Битва с машинами, которая должна была стать кульминацией третьей части фильма, абсолютно невыразительна. Нельзя эмоционально переживать битву с полчищем совершенно одинаковых механизмов: это знают даже производители третьесортных компьютерных «стрелялок». Даже орки, производимые индустриальным способом во «Властелине колец», имеют в себе нечто индивидуальное. Сцена битвы в Зеоне, которая в «Революции» должна была поразить нас своей величественностью, сильно смахивает на треш под названием «Пылесосы-убийцы».

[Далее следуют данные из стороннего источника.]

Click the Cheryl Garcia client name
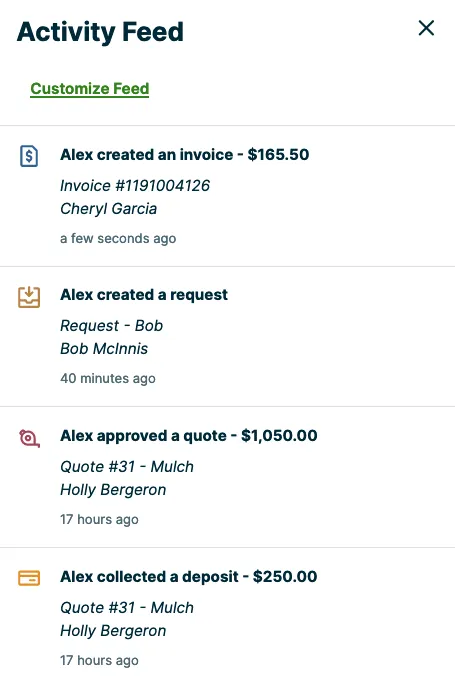Viewport: 455px width, 684px height. [x=108, y=209]
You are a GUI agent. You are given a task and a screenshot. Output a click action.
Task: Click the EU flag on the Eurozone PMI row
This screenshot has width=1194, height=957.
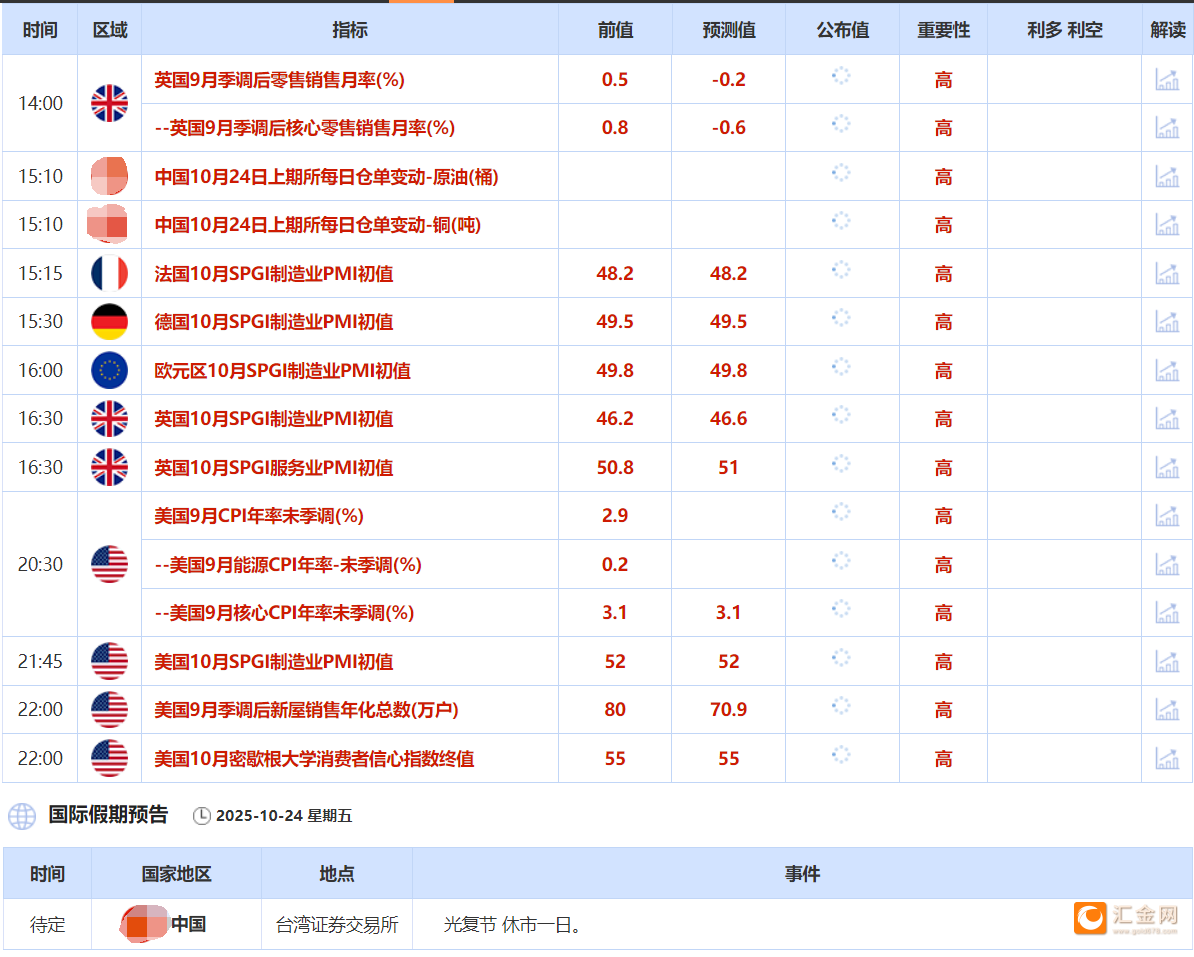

Кроме того, Голливуду противопоказан компромисс. Он ворочает большими нарративами и гамлетовскими вопросами. И если в первых частях стояли вопросы серьезные и, что называется, ребром (реальна ли реальность? что важнее: телеология или причинность? и т. д.), то вывод насчет того, что людям и машинам надо сосуществовать дружно, напоминает философию техники, доведенную до разжижения мозгов постоянными грантами. Или рекламную компанию японских фирм, производящих электрических собак и томагочи. Не зря же именно с японским участием сняли серию мультфильмов «Аниматрица» (2003), где проводится именно эта мысль. «Вачовски продались японским производителям электронных эрзац-животных», — это бы многое объясняло.
Что касается религиозного подтекста, со всей непосредственностью обнаружившегося в третьей части, то это лишь свидетельствует о том, несколько глубоко тема освобождения укоренена на Западе в его христианском прошлом. Тема «революции» полностью переводится в фильме в план искупительной жертвы. Примерно так же, как это делает и Славой Жижек, поставивший в прямую связь марксизм и христианство в своей недавней книге «Хрупкий абсолют, или Почему стоит бороться за христианское наследие» (М., 1993).